--- START Data to process ---
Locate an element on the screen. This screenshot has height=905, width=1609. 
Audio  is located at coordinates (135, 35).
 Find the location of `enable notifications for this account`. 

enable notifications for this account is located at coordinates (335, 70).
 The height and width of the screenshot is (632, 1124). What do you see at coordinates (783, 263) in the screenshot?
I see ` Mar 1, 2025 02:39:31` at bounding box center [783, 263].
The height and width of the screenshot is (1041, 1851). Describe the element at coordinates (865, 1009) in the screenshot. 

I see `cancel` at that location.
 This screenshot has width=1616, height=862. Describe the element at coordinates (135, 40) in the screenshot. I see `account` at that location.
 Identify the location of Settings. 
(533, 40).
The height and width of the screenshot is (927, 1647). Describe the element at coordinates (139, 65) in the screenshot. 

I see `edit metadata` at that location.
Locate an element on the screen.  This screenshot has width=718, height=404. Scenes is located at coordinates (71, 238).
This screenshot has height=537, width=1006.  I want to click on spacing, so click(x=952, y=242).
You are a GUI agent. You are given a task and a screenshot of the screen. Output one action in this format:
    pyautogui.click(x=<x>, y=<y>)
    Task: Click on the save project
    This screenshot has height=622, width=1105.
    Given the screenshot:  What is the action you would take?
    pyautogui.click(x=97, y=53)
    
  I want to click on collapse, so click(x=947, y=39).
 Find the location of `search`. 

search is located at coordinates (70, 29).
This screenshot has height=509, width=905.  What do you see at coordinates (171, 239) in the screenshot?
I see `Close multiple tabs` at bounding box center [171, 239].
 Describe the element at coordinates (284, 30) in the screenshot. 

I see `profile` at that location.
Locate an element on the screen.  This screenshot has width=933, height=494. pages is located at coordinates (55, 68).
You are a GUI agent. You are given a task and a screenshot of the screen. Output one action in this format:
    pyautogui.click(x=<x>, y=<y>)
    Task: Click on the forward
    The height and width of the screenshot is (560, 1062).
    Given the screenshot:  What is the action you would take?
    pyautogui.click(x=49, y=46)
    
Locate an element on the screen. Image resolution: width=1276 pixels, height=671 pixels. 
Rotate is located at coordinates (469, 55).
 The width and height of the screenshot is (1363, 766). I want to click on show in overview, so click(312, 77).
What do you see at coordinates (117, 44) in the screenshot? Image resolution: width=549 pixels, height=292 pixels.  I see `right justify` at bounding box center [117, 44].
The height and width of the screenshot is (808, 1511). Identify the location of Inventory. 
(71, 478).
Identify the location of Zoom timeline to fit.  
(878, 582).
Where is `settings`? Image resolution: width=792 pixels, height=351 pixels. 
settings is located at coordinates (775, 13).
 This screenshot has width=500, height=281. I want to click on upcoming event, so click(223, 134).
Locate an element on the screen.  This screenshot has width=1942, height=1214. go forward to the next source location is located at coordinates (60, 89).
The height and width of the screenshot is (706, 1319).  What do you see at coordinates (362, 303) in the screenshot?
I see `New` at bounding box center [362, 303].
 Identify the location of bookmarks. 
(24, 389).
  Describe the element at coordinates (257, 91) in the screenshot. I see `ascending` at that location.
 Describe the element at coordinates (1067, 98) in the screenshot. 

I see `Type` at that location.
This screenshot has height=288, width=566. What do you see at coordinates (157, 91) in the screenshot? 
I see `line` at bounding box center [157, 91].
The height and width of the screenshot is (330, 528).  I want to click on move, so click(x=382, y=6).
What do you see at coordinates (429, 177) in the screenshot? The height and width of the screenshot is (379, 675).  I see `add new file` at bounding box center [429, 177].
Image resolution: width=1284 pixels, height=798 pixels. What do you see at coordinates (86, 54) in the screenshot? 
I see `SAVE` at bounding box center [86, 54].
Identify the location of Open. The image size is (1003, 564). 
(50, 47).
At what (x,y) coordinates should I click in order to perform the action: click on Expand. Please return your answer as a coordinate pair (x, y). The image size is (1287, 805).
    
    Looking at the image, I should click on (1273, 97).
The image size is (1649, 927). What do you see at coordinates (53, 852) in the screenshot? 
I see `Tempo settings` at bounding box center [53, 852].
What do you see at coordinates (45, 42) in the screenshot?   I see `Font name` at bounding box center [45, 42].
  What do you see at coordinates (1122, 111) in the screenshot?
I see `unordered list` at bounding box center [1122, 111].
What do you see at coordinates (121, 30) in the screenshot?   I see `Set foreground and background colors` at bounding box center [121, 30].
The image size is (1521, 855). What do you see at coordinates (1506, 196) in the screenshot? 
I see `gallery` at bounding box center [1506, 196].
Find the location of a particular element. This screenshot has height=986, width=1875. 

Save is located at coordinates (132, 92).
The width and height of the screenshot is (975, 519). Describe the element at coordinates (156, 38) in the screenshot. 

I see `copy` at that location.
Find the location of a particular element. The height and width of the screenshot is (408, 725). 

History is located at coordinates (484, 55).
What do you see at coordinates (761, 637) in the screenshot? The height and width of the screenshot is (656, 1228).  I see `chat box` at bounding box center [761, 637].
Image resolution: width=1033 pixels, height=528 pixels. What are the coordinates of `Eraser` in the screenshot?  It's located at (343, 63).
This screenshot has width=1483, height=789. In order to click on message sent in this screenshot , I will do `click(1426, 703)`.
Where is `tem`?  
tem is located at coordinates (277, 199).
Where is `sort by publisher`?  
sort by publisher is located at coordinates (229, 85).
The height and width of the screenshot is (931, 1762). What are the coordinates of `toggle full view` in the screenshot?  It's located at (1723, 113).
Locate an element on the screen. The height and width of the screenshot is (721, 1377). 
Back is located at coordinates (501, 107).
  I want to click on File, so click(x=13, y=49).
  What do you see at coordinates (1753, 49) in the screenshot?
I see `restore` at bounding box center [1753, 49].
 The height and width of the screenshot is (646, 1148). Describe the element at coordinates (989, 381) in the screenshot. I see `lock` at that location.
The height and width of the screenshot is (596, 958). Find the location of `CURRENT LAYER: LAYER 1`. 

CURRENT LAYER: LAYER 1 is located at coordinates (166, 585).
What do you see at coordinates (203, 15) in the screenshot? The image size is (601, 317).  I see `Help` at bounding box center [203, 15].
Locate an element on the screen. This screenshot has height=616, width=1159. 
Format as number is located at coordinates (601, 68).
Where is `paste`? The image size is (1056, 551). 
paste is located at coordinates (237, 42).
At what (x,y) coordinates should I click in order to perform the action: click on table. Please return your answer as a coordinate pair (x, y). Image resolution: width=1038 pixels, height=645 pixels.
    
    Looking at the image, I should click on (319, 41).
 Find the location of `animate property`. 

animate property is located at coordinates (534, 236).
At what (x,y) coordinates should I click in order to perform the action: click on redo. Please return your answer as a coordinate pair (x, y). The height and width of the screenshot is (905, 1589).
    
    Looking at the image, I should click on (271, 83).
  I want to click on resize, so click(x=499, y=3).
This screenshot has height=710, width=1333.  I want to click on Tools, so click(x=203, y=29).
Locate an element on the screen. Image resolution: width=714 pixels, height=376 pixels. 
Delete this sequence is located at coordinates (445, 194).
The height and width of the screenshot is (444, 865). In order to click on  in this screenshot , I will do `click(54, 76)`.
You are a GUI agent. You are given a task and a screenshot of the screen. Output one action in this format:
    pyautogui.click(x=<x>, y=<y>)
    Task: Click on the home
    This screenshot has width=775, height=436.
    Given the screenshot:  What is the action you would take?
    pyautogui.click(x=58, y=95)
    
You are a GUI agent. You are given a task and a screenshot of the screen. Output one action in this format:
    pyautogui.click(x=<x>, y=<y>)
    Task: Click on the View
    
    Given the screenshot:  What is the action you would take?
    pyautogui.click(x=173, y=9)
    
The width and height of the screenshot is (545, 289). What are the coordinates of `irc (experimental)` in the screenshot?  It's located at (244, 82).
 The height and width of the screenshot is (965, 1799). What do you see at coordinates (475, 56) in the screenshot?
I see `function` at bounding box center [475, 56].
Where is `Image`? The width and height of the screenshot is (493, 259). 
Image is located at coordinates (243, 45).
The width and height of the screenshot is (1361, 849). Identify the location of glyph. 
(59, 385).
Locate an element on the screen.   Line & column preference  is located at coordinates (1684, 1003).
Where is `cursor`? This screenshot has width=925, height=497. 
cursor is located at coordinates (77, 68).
--- END Data to process ---
Written task | Reproduce the rows above verbatim, everything from the line containing "The width and height of the screenshot is (975, 519)." down to the line containing "The height and width of the screenshot is (931, 1762).", with both of those lines included.

Result below |
The width and height of the screenshot is (975, 519). Describe the element at coordinates (156, 38) in the screenshot. 

I see `copy` at that location.
Find the location of a particular element. The height and width of the screenshot is (408, 725). 

History is located at coordinates (484, 55).
What do you see at coordinates (761, 637) in the screenshot? The height and width of the screenshot is (656, 1228).  I see `chat box` at bounding box center [761, 637].
Image resolution: width=1033 pixels, height=528 pixels. What are the coordinates of `Eraser` in the screenshot?  It's located at (343, 63).
This screenshot has width=1483, height=789. In order to click on message sent in this screenshot , I will do `click(1426, 703)`.
Where is `tem`?  
tem is located at coordinates (277, 199).
Where is `sort by publisher`?  
sort by publisher is located at coordinates (229, 85).
The height and width of the screenshot is (931, 1762). What are the coordinates of `toggle full view` in the screenshot?  It's located at (1723, 113).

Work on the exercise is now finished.